La mala fortuna quiso que la madrugada de ayer un joven pan de Dios y sostén de su familia sacara a bailar a la pierna suave de un odioso pato malo, lo que le costó la vida en la comuna de Lo Espejo.
El viernes era el día libre de Jonathan Michel Verdugo Torres, de 26 años, tras una extenuante semana de pega en una empresa de eventos, donde mensualmente ganaba los morlacos necesarios para ayudar a parar la olla a su madre y sus ocho hermanos chicos. Por eso decidió sacarse el estrés junto a unos amigos y partió a carretear a un bingote solidario que se realizaba en una sede vecinal ubicada en la esquina de Maipú con Centenario.
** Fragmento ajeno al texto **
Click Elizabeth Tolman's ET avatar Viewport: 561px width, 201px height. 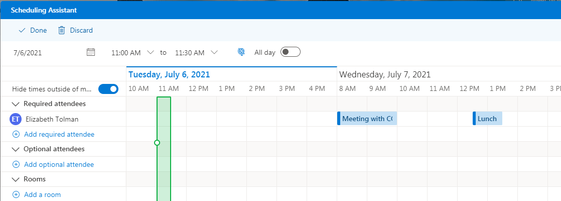click(x=16, y=119)
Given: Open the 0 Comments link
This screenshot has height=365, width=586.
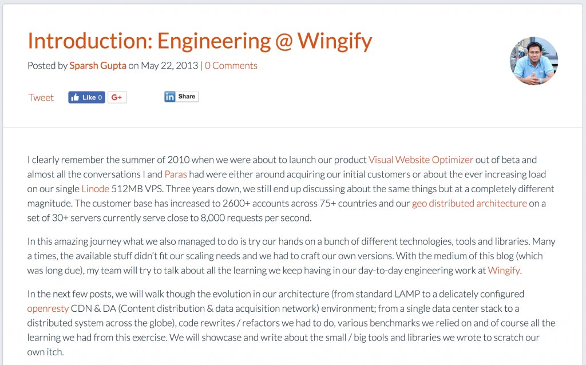Looking at the screenshot, I should 231,65.
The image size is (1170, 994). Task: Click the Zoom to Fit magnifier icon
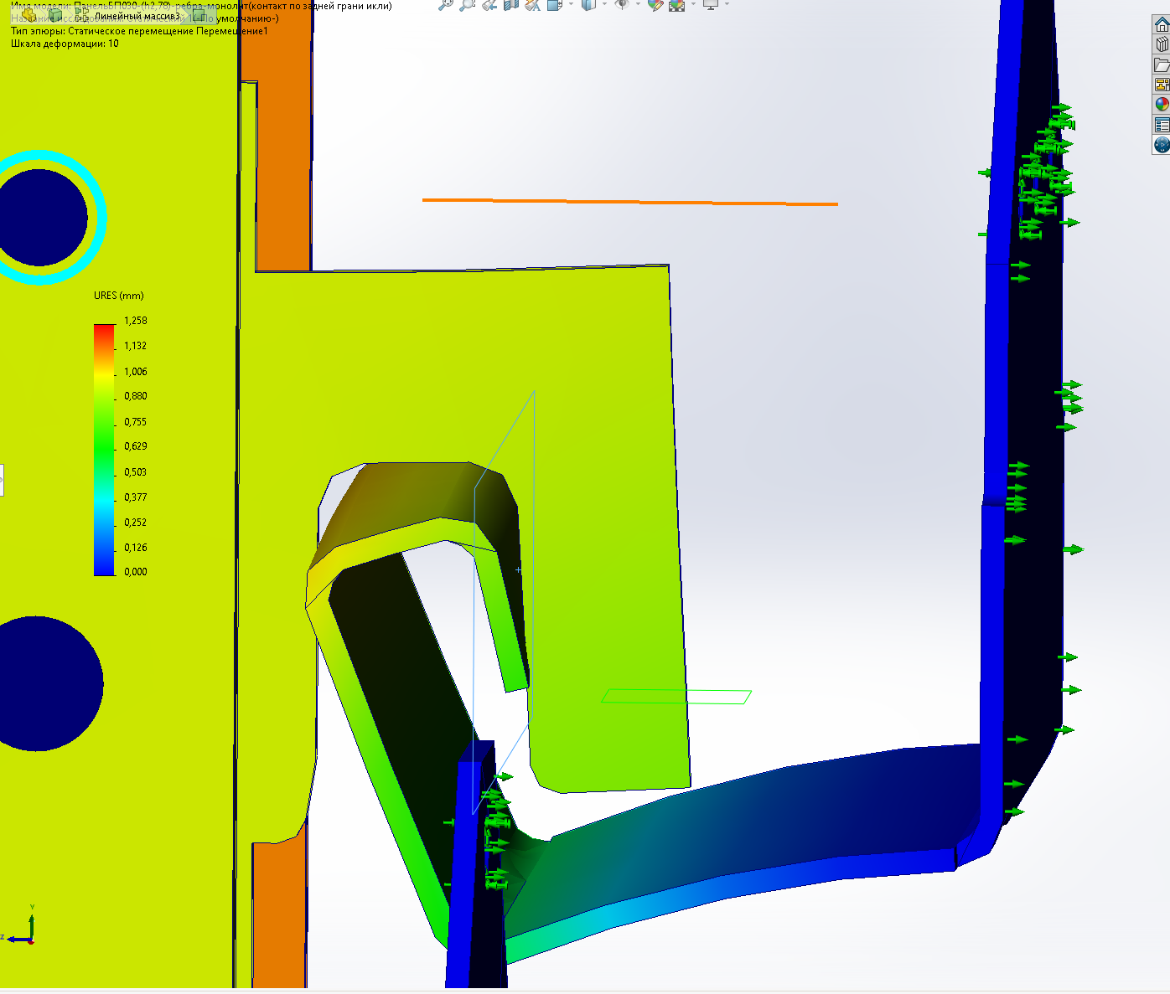[x=445, y=5]
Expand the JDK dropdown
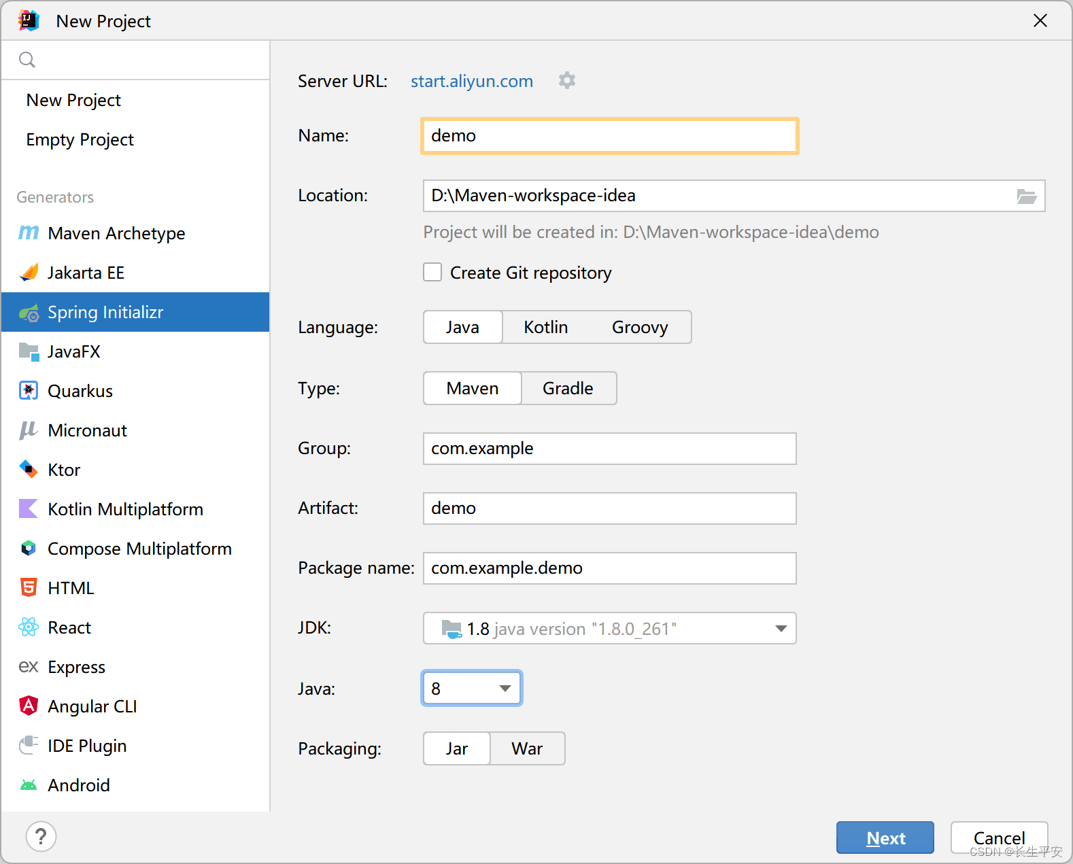1073x864 pixels. pos(781,629)
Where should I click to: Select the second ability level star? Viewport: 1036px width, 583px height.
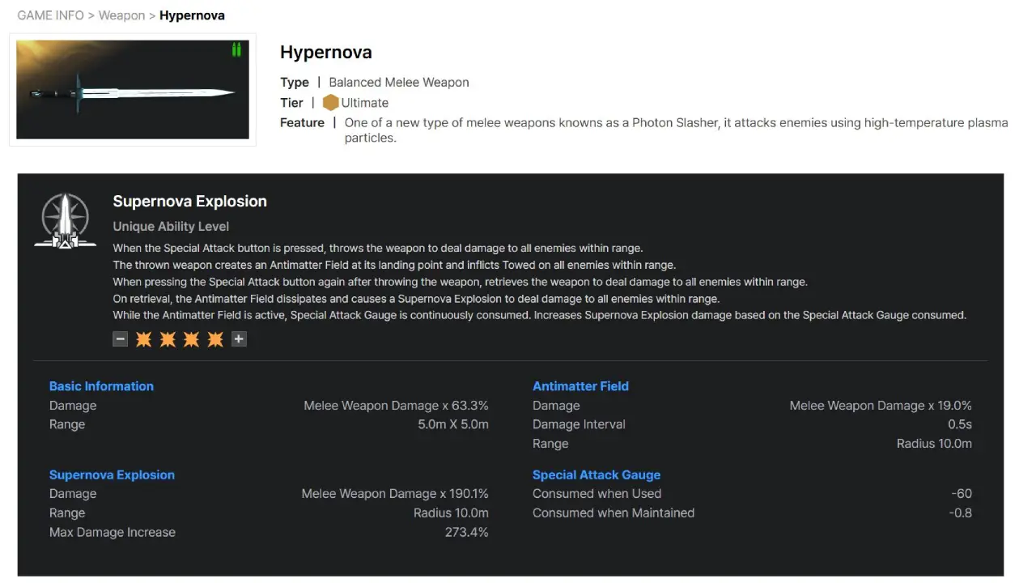coord(168,338)
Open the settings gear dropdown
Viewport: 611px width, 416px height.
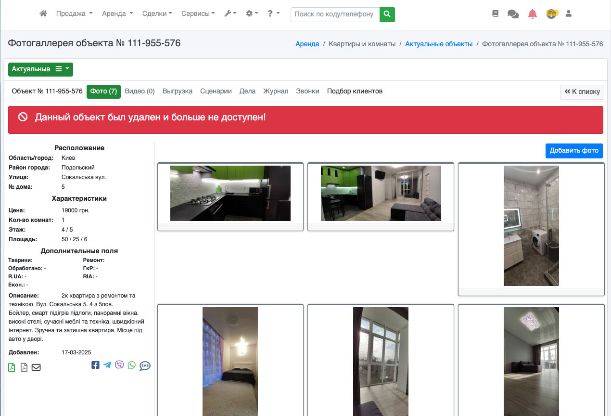[x=252, y=14]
Con el pasar de las horas la fiesta se puso entrete y el bailetón, mejor aún. En eso estaba cuando a las 5.40 horas sacó a mover el cucu a una minurri que vio sola. Lo que no sabía el Jonathan era que la fémina tenía marcación al hueso. Y eso trajo una mortal consecuencia.
Ciego por los celos, un sujeto que es conocido como "El Cocodrilo" se fue en mala onda con el Jonathan y lo agredió sin decir agua va. La mocha siguió fuera del local, donde un tal "Chichi" metió la nariz en favor del agresor.
En medio de la lid, el cabeza de caimán le asestó un cuchillazo en el cuore al lolo Verdugo, quien pereció en forma instantánea. Y como cobardes que son, el "Cocodrilo" y el "Chichi" apretaron cachete.